I am using CUDA to speed up the calculation of a 1-D convolution for two arrays. The device I am using is a Jetson Nano.

My program gets two arrays from Shared memory, and their size from command line. It then uses CUDA to calculate the convolution between A and B.

This is my code.

notice I cut the part where arrays are copied from shared memory.

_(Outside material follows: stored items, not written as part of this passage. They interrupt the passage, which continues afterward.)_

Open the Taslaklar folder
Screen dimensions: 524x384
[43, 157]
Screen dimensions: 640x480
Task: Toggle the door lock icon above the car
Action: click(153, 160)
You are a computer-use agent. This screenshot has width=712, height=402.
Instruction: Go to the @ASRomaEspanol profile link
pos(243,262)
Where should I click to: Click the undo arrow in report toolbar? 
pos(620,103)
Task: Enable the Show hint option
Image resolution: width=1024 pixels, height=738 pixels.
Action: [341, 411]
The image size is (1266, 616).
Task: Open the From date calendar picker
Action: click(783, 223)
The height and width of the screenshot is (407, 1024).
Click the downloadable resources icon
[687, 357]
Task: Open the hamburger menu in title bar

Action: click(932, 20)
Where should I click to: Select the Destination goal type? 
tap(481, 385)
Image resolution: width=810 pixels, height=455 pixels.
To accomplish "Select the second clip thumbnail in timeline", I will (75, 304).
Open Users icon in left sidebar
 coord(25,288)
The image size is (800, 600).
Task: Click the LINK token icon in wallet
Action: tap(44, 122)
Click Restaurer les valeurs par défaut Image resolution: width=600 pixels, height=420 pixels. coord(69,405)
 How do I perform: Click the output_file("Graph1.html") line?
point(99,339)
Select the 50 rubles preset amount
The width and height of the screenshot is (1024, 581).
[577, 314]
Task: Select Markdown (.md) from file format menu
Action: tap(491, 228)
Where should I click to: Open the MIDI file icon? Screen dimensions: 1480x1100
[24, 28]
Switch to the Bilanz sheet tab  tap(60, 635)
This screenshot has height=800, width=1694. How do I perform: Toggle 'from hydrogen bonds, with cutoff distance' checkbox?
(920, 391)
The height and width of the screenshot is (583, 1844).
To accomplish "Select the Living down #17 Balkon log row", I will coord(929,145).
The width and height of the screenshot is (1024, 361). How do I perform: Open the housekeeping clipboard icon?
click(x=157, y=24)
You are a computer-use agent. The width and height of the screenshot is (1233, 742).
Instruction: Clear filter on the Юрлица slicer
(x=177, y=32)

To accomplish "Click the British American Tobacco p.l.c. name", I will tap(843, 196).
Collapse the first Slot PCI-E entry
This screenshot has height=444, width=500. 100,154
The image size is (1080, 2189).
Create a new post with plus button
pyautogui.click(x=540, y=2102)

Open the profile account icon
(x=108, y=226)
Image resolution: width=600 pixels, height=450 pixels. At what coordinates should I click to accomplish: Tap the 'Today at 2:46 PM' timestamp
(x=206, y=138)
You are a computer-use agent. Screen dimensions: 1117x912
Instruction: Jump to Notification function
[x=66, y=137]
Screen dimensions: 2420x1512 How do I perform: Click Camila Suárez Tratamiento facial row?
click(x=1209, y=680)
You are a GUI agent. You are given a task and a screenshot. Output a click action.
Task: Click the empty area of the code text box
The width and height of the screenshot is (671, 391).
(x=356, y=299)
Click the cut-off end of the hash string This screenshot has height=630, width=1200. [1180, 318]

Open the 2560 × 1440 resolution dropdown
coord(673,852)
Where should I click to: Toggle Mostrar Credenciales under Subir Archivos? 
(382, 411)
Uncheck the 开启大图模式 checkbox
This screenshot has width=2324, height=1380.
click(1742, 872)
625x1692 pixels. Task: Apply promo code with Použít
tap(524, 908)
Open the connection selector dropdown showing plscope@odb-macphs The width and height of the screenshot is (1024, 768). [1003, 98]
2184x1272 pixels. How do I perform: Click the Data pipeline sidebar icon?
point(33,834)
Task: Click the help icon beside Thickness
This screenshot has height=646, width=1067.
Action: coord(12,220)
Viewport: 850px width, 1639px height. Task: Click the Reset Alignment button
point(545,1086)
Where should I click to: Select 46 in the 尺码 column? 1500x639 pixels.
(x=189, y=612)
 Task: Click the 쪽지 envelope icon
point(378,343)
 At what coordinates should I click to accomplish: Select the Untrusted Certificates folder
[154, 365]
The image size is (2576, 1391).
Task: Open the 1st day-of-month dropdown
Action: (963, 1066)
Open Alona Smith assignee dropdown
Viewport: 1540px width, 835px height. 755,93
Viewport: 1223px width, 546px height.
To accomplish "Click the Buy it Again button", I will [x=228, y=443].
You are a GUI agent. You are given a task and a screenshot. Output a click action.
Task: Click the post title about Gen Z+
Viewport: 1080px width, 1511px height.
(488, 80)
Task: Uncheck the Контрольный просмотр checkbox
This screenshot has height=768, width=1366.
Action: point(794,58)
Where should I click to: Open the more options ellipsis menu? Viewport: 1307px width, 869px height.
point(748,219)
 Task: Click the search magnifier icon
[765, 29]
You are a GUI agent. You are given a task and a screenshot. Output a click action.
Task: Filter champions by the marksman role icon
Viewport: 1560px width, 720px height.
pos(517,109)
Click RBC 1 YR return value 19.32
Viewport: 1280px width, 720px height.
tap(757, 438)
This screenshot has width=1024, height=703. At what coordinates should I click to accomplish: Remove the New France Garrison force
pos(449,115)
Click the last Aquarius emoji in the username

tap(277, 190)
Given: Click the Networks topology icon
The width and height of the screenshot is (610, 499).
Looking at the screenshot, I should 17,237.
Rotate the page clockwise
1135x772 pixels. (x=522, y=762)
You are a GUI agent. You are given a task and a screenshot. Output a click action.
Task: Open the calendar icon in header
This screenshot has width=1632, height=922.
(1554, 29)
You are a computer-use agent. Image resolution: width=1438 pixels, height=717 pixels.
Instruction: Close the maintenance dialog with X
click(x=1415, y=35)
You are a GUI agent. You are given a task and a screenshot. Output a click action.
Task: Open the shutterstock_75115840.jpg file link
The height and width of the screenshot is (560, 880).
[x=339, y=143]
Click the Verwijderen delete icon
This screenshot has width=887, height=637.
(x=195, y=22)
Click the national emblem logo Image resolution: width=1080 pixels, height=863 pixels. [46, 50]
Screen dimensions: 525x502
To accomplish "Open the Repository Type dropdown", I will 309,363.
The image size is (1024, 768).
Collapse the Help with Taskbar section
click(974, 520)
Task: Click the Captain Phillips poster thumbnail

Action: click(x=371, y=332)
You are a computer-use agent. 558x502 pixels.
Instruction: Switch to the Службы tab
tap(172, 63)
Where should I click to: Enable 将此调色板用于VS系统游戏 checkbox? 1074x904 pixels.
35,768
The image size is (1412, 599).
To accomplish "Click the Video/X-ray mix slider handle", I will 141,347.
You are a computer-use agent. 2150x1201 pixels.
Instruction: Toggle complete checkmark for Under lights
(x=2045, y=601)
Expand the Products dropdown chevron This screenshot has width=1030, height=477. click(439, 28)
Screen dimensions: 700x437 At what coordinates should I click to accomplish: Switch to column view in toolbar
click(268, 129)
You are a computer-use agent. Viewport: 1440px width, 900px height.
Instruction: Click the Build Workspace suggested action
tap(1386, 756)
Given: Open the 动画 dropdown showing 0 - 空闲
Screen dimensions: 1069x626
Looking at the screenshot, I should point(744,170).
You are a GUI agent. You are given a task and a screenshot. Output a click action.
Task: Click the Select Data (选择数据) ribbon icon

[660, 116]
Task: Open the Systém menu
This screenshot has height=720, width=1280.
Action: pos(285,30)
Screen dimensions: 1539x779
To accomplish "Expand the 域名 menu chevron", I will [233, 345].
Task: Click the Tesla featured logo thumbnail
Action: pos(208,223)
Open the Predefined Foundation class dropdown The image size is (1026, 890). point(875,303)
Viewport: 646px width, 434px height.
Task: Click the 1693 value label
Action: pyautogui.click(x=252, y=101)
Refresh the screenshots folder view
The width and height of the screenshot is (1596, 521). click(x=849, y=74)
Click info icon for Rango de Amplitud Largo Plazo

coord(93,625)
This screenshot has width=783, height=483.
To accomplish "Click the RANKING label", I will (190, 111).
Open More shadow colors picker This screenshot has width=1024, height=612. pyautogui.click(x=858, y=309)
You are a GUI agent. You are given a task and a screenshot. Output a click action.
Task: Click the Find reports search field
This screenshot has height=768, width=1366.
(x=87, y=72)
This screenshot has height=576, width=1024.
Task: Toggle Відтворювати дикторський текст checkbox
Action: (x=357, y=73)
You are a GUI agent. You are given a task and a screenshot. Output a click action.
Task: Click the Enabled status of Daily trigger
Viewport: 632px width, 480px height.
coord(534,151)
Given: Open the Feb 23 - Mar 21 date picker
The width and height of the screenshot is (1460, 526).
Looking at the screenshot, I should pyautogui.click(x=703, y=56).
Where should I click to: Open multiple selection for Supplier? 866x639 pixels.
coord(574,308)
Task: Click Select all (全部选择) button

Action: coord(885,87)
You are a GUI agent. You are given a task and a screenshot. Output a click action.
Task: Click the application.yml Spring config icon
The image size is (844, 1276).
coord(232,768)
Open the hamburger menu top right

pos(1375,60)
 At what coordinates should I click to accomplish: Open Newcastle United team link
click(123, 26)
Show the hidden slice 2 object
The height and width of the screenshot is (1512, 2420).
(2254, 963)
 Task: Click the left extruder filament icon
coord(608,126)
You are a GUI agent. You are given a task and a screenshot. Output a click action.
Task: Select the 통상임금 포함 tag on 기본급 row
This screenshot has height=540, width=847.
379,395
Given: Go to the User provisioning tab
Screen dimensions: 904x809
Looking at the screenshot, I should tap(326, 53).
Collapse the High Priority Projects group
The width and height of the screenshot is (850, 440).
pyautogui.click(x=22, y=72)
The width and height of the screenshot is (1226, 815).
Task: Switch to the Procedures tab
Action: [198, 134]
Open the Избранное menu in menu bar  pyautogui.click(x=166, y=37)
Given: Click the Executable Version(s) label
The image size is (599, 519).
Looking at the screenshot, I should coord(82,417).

That part works fine and is big and messy

#define USECPSEC 1000000ULL
#define nTPB 256
#define mytype double



__global__ void conv_Kernel2(const mytype * __restrict__ A, const mytype * __restrict__ B, mytype *out, const int N){
    int idx = threadIdx.x+blockDim.x*blockIdx.x;
    if (idx < (N)-1){
        mytype my_sum = 0;
        for (int i = 0; i < N; i++)
            if (((idx < N) && (i <= idx)) || ((idx >= N) && (i > (idx-N)))) my_sum += A[i]*B[idx-i];
        out[idx] = my_sum;
    }
}


enum ARGS{ARG_NAME, ARG_VEC1_SIZE, ARG_VEC2_SIZE, ARG_NUM};

/**
*  this program gets via shared memory two arrays of double, called A and B, and gets as arguments the sizes of A and B.
*/
int main(int argc, char *argv[]){
   
    double *h_A, *d_A, *h_result, *d_result, *result, *h_B, *d_B;

    cout<<"initializing ..."<<endl;

    //----------------------------------------------------
    //get A and B (2 arrays of double) from shared memory copy them into h_A and h_B
    //----------------------------------------------------
    
         
    //Take the size of the two vectors from command line...
    arg_vecA_size=atoi(argv[ARG_VEC1_SIZE]); //size of A 
    arg_vecB_size=atoi(argv[ARG_VEC2_SIZE]); //size of B


    cout<<"Allocating memory ..."<<endl;
    //allocation of memory
    h_result = (double *)malloc((arg_vecB_size + arg_vecA_size) * sizeof(mytype));

    //Allocation of cuda memory

    if(cudaMalloc(&d_B, arg_vecB_size * sizeof(mytype)) != cudaSuccess){
        throw runtime_error("Error - cudaMalloc of d_B");
    };
    if(cudaMalloc(&d_A, arg_vecA_size * sizeof(mytype))!=cudaSuccess){
        throw runtime_error("Error - cudaMalloc of d_A");
    };
    if(cudaMalloc(&d_result, (arg_vecB_size + arg_vecA_size) * sizeof(mytype))!=cudaSuccess){
        throw runtime_error("Error - cudaMalloc of d_result");
    };

    for (int i=0; i < arg_vecB_size + arg_vecA_size; i++){
        h_result[i] = 0;
    }

    cout<<"Copying memory on device..."<<endl;
    //copy memory on device

    if(cudaMemset(d_result, 0, (arg_vecB_size + arg_vecA_size) * sizeof(mytype))!=cudaSuccess){
        throw runtime_error("Error on cudaMemcpy of d_result");
    };
    if(cudaMemcpy(d_A, h_A, arg_vecA_size * sizeof(mytype), cudaMemcpyHostToDevice)!=cudaSuccess){
        throw runtime_error(" Error on cudaMemcpy of d_A");
    };

    if(cudaMemcpy(d_B, h_B, arg_vecB_size * sizeof(mytype), cudaMemcpyHostToDevice)!=cudaSuccess){
        throw runtime_error("Error on cudaMemcpy of d_B");
    };

    cout<<"Launching Kernel..."<<endl;
    conv_Kernel2<<<((arg_vecB_size + arg_vecA_size-2)+nTPB-1)/nTPB, nTPB>>>(d_A, d_B, d_result, arg_vecB_size + arg_vecA_size);

    cudaDeviceSynchronize();
    int error;
    error = cudaMemcpy(h_result, d_result, (arg_vecB_size + arg_vecA_size)*sizeof(mytype), cudaMemcpyDeviceToHost);

    if( error != cudaSuccess){
        cerr << "error number is "<< error << endl;
        throw runtime_error("Error on cudaMalloc of d_result back to host");
    };
    cudaDeviceSynchronize();

    return 0;
}

This code works correctly with small A and B.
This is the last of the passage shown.